About this task
Could you retype the records below exactly as they appear, skipping any pictures?

[Stored data entries]
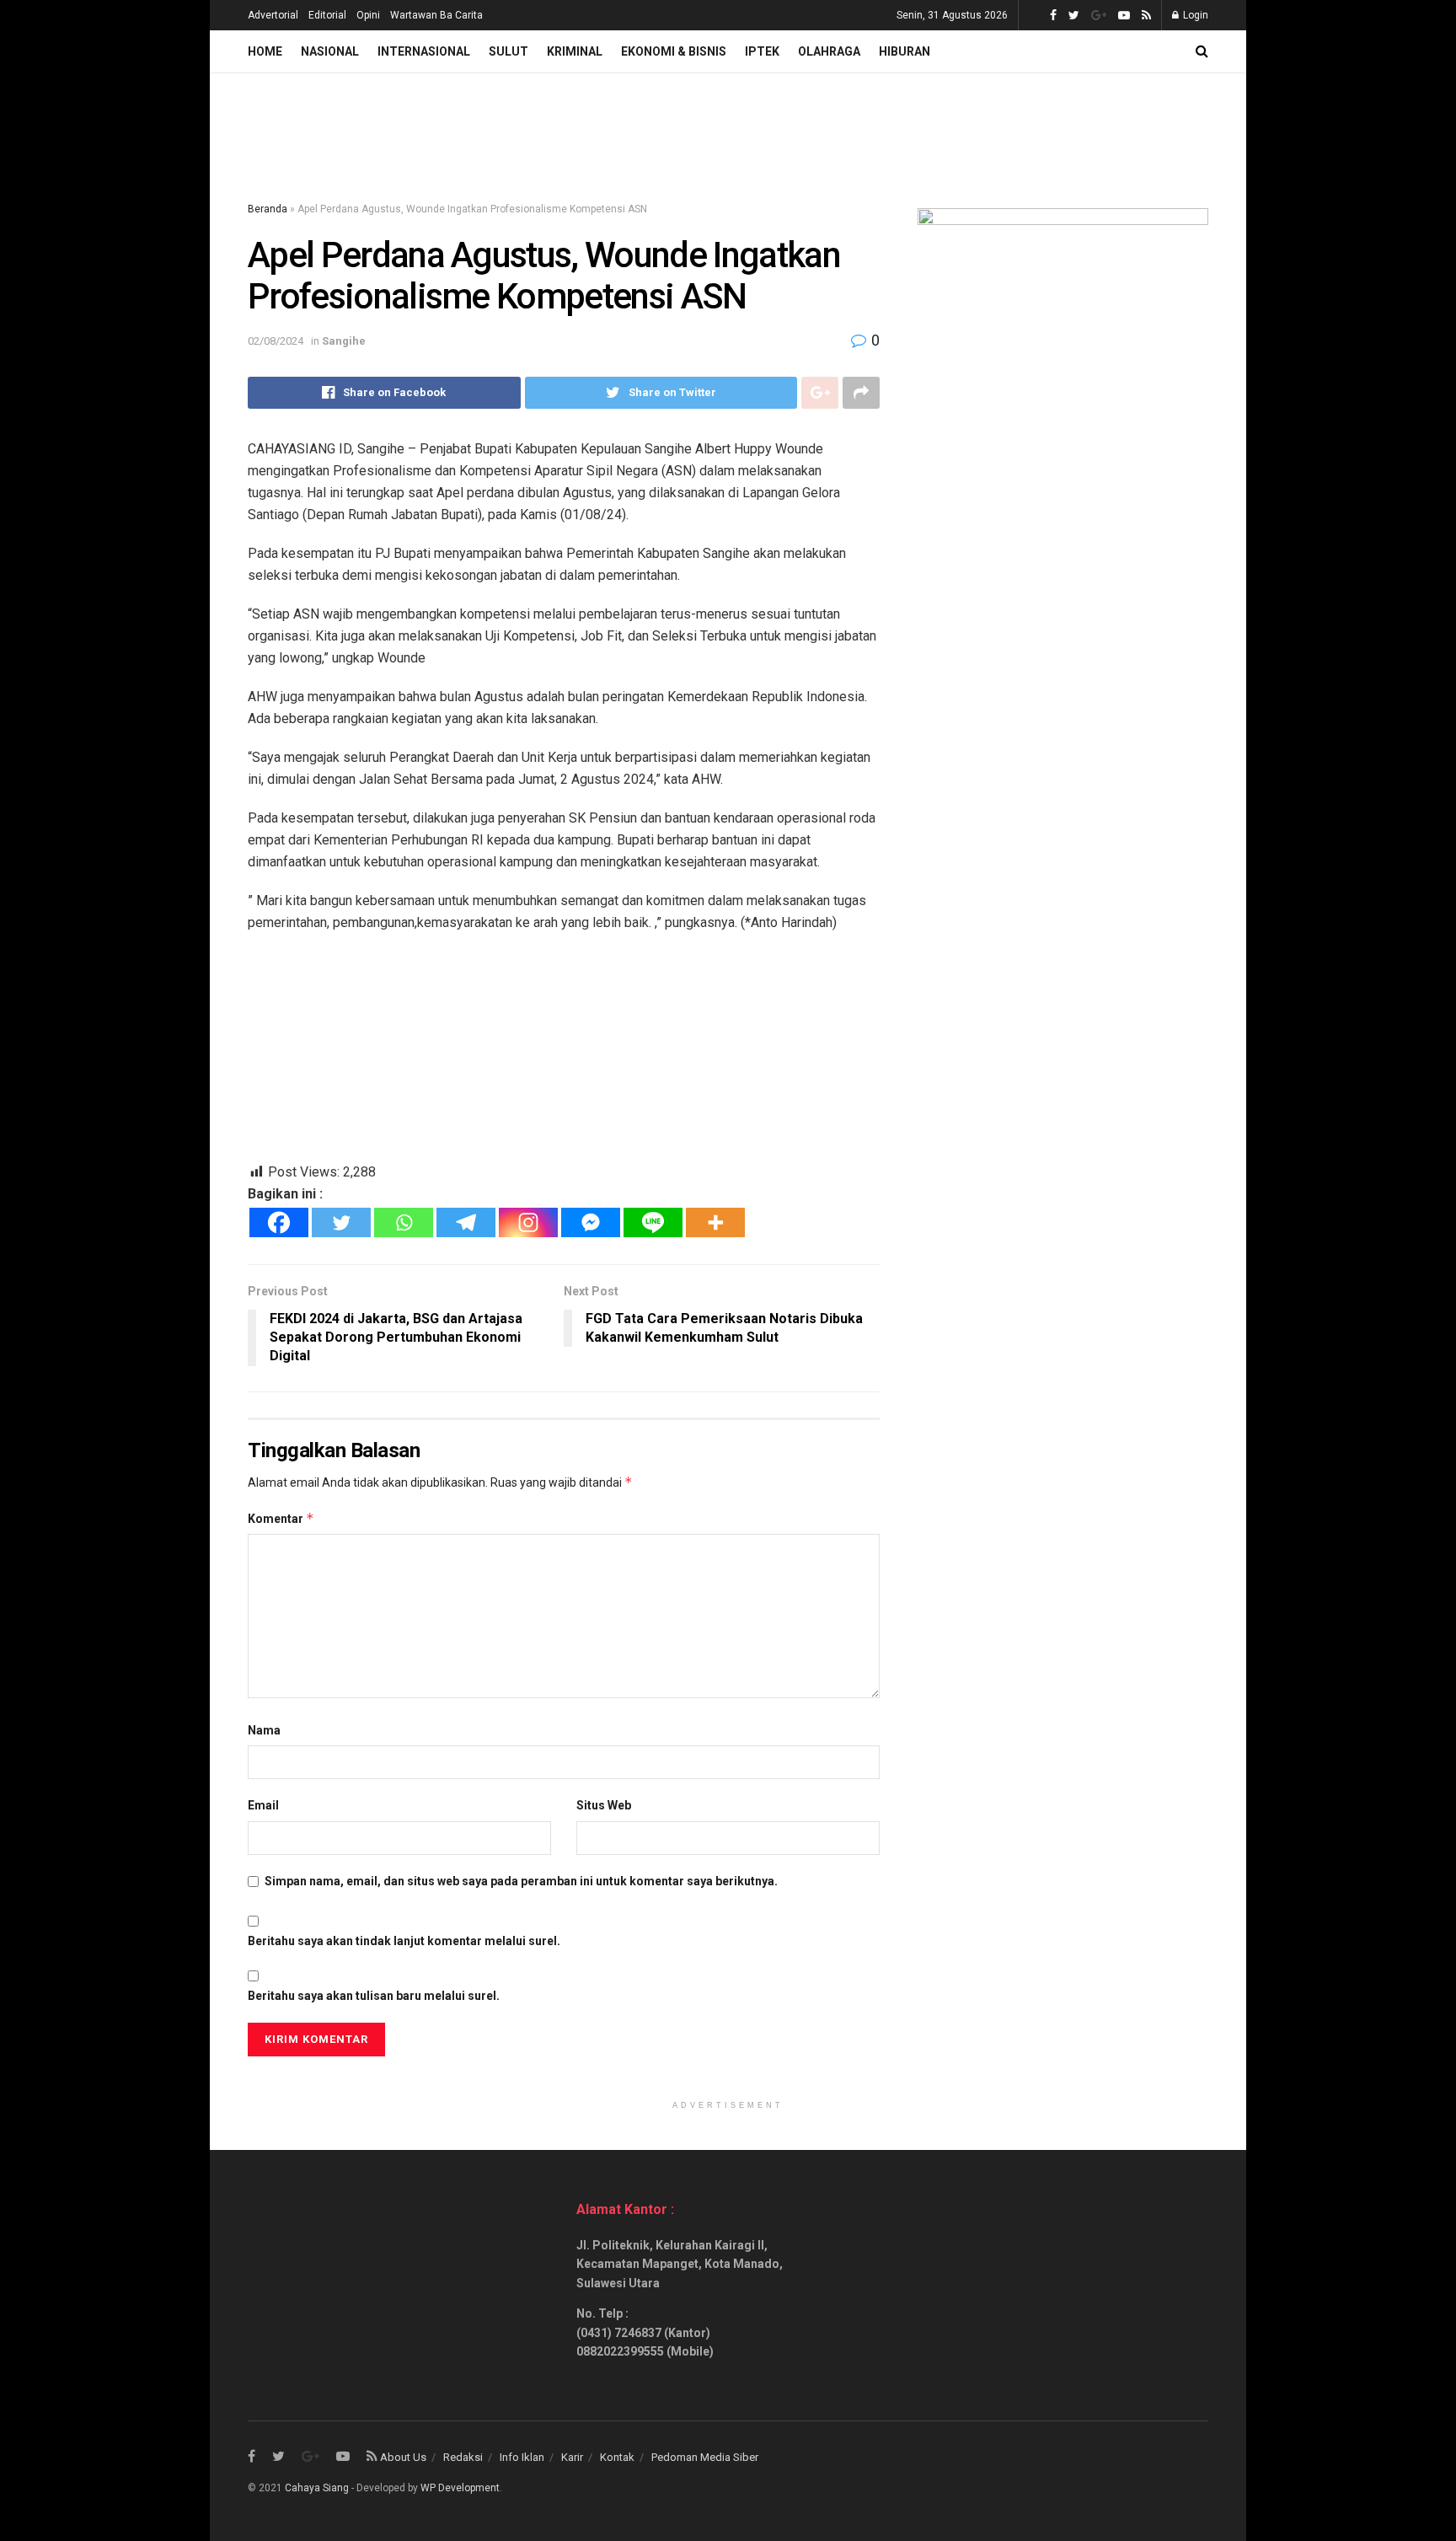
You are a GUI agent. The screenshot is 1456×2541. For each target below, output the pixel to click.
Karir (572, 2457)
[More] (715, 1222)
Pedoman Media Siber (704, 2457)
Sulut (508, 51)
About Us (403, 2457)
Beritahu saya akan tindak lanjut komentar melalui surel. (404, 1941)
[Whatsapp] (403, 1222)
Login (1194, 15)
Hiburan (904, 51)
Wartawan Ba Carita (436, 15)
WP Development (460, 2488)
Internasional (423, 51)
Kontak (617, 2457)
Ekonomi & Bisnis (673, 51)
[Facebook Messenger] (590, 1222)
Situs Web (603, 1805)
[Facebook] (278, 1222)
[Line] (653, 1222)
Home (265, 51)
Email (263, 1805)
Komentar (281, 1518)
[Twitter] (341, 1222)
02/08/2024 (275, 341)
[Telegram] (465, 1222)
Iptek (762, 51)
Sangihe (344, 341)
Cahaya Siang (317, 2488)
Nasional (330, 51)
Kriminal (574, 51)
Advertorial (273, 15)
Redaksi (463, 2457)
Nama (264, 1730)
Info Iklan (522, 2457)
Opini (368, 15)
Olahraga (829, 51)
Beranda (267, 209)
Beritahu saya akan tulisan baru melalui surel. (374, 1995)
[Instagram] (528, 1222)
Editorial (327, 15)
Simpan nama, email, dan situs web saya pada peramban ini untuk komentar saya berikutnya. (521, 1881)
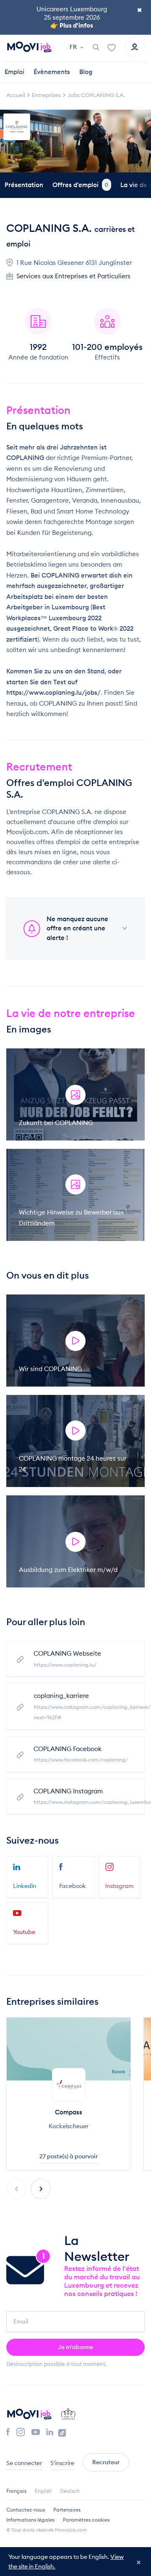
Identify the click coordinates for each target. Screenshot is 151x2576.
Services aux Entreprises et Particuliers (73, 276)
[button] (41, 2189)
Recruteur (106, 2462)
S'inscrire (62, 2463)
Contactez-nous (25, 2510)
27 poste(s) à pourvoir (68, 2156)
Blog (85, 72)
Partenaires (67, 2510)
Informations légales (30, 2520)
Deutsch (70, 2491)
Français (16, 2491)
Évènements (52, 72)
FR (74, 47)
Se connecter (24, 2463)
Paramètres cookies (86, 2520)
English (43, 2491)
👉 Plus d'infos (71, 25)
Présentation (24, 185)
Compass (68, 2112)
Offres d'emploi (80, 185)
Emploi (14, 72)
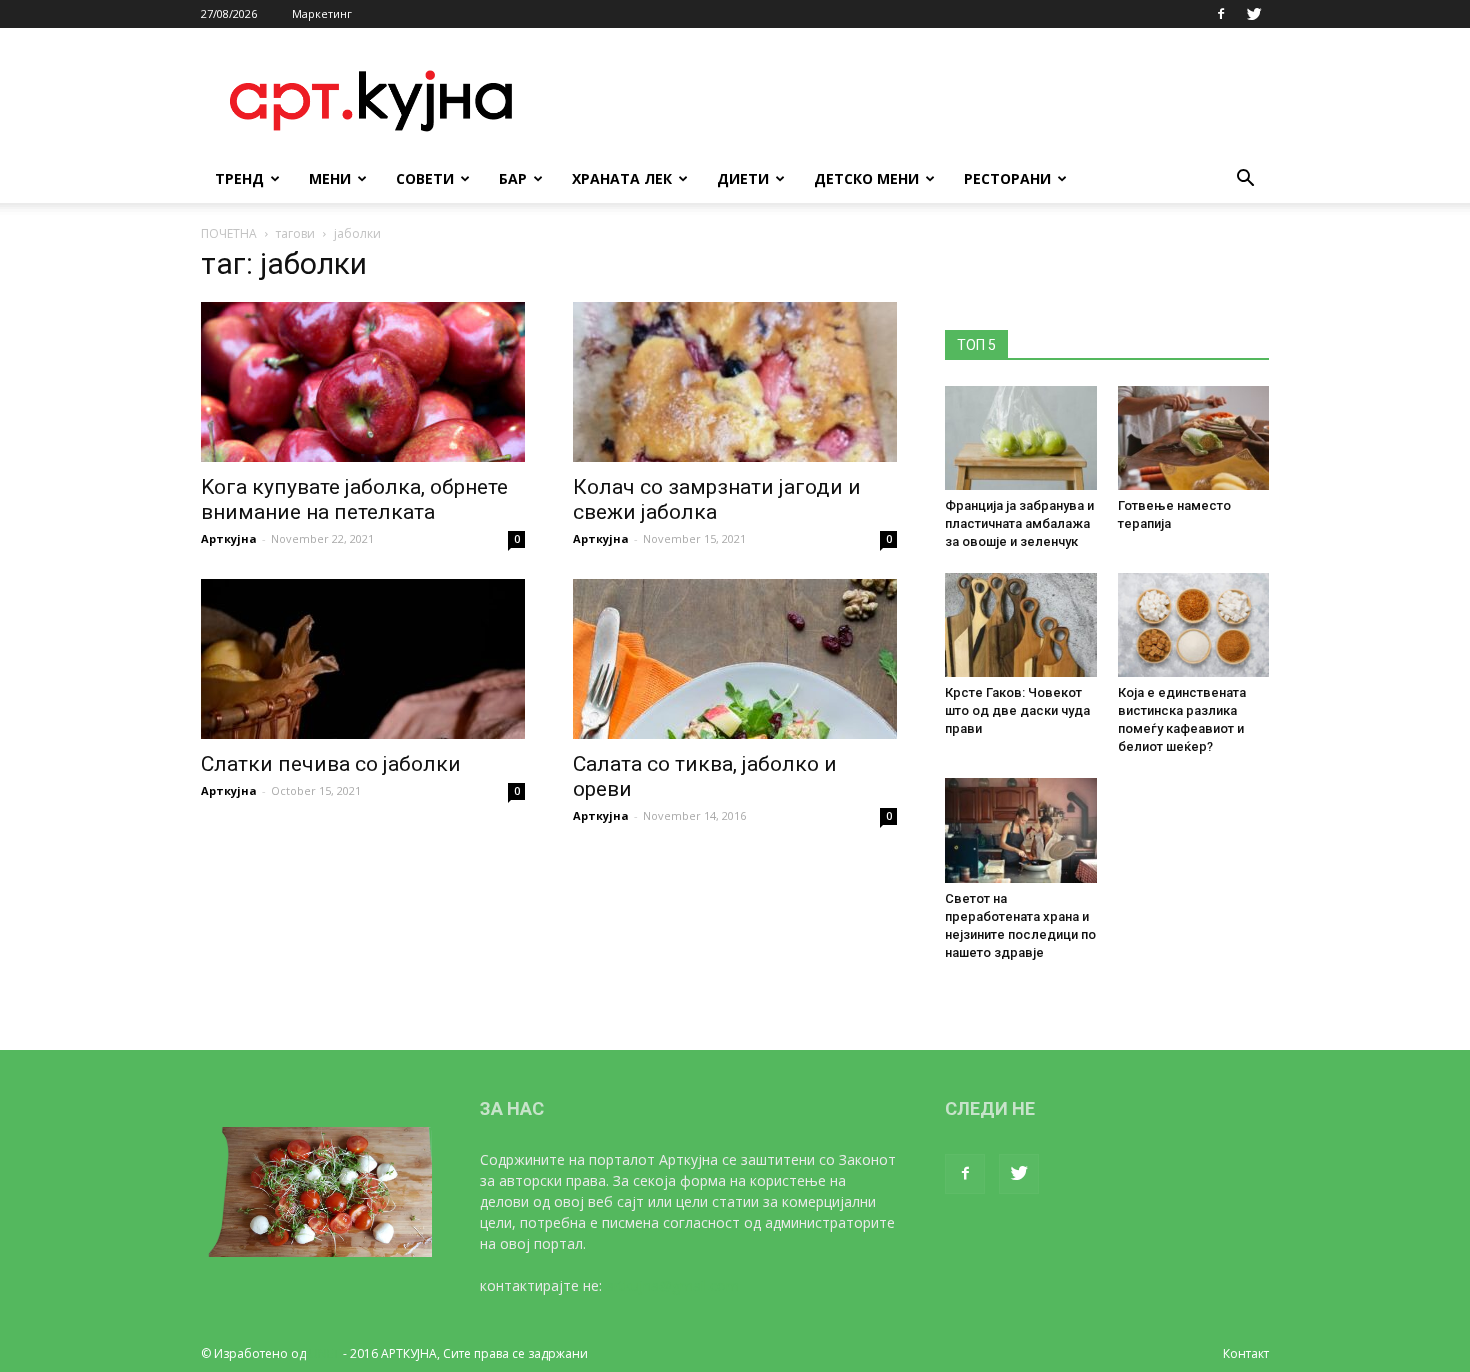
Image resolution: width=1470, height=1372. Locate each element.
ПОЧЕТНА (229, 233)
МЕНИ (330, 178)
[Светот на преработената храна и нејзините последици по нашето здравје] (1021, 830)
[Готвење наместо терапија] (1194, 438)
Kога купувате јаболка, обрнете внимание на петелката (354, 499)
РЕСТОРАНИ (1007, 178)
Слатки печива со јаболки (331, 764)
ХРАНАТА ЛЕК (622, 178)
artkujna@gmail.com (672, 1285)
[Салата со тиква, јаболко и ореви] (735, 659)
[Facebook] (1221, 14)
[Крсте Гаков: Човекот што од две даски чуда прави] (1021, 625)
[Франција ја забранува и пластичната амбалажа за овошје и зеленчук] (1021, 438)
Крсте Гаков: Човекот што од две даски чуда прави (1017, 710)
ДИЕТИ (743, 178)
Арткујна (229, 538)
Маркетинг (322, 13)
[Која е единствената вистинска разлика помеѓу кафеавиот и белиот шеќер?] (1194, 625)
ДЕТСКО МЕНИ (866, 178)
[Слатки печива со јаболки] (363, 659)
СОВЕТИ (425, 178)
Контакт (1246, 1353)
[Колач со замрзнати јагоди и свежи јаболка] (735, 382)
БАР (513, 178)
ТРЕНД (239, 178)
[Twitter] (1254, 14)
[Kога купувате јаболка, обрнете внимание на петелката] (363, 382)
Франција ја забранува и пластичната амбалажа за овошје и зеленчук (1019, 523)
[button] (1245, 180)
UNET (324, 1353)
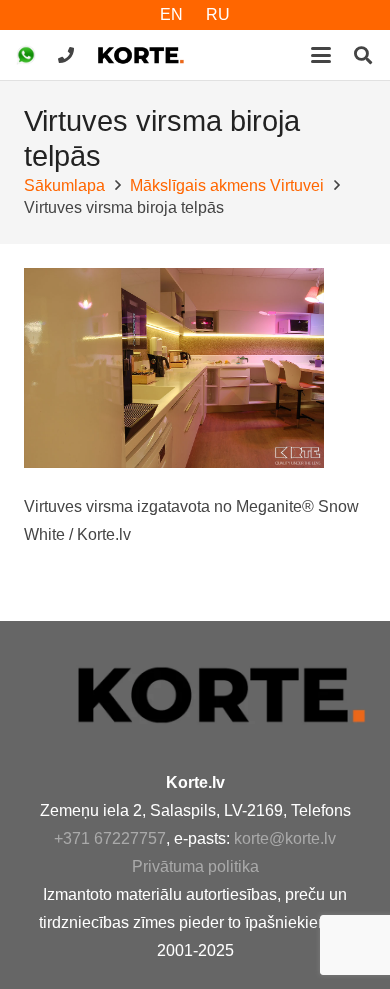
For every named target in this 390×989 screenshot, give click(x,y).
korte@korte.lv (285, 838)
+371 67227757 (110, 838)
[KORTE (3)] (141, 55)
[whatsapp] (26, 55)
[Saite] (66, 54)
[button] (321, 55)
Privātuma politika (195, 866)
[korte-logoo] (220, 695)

Problem solution
You are a GUI agent. The screenshot is 1456×2541. For each target below, output the pixel to click.
Karir (572, 2457)
[More] (715, 1222)
Pedoman Media Siber (704, 2457)
Sulut (508, 51)
About Us (403, 2457)
Beritahu saya akan tindak lanjut komentar melalui surel. (404, 1941)
[Whatsapp] (403, 1222)
Login (1194, 15)
Hiburan (904, 51)
Wartawan Ba Carita (436, 15)
WP Development (460, 2488)
Internasional (423, 51)
Kontak (617, 2457)
Ekonomi & Bisnis (673, 51)
[Facebook Messenger] (590, 1222)
Situs Web (603, 1805)
[Facebook] (278, 1222)
[Line] (653, 1222)
Home (265, 51)
Email (263, 1805)
Komentar (281, 1518)
[Twitter] (341, 1222)
02/08/2024 (275, 341)
[Telegram] (465, 1222)
Iptek (762, 51)
Sangihe (344, 341)
Cahaya Siang (317, 2488)
Nasional (330, 51)
Kriminal (574, 51)
Advertorial (273, 15)
Redaksi (463, 2457)
Nama (264, 1730)
Info Iklan (522, 2457)
Opini (368, 15)
Olahraga (829, 51)
Beranda (267, 209)
Beritahu saya akan tulisan baru melalui surel. (374, 1995)
[Instagram] (528, 1222)
Editorial (327, 15)
Simpan nama, email, dan situs web saya pada peramban ini untuk komentar saya berikutnya. (521, 1881)
Identify the click coordinates for each target. Screenshot is 151x2576.
Services aux Entreprises et Particuliers (73, 276)
[button] (41, 2189)
Recruteur (106, 2462)
S'inscrire (62, 2463)
Contactez-nous (25, 2510)
27 poste(s) à pourvoir (68, 2156)
Blog (85, 72)
Partenaires (67, 2510)
Informations légales (30, 2520)
Deutsch (70, 2491)
Français (16, 2491)
Évènements (52, 72)
FR (74, 47)
Se connecter (24, 2463)
Paramètres cookies (86, 2520)
English (43, 2491)
👉 Plus d'infos (71, 25)
Présentation (24, 185)
Compass (68, 2112)
Offres d'emploi (80, 185)
Emploi (14, 72)
Image resolution: width=1470, height=1372. Locate each element.
ПОЧЕТНА (229, 233)
МЕНИ (330, 178)
[Светот на преработената храна и нејзините последици по нашето здравје] (1021, 830)
[Готвење наместо терапија] (1194, 438)
Kога купувате јаболка, обрнете внимание на петелката (354, 499)
РЕСТОРАНИ (1007, 178)
Слатки печива со јаболки (331, 764)
ХРАНАТА ЛЕК (622, 178)
artkujna@gmail.com (672, 1285)
[Салата со тиква, јаболко и ореви] (735, 659)
[Facebook] (1221, 14)
[Крсте Гаков: Човекот што од две даски чуда прави] (1021, 625)
[Франција ја забранува и пластичната амбалажа за овошје и зеленчук] (1021, 438)
Крсте Гаков: Човекот што од две даски чуда прави (1017, 710)
ДИЕТИ (743, 178)
Арткујна (229, 538)
Маркетинг (322, 13)
[Која е единствената вистинска разлика помеѓу кафеавиот и белиот шеќер?] (1194, 625)
ДЕТСКО МЕНИ (866, 178)
[Слатки печива со јаболки] (363, 659)
СОВЕТИ (425, 178)
Контакт (1246, 1353)
[Колач со замрзнати јагоди и свежи јаболка] (735, 382)
БАР (513, 178)
ТРЕНД (239, 178)
[Twitter] (1254, 14)
[Kога купувате јаболка, обрнете внимание на петелката] (363, 382)
Франција ја забранува и пластичната амбалажа за овошје и зеленчук (1019, 523)
[button] (1245, 180)
UNET (324, 1353)
For every named target in this 390×989 screenshot, give click(x,y).
korte@korte.lv (285, 838)
+371 67227757 (110, 838)
[KORTE (3)] (141, 55)
[whatsapp] (26, 55)
[Saite] (66, 54)
[button] (321, 55)
Privātuma politika (195, 866)
[korte-logoo] (220, 695)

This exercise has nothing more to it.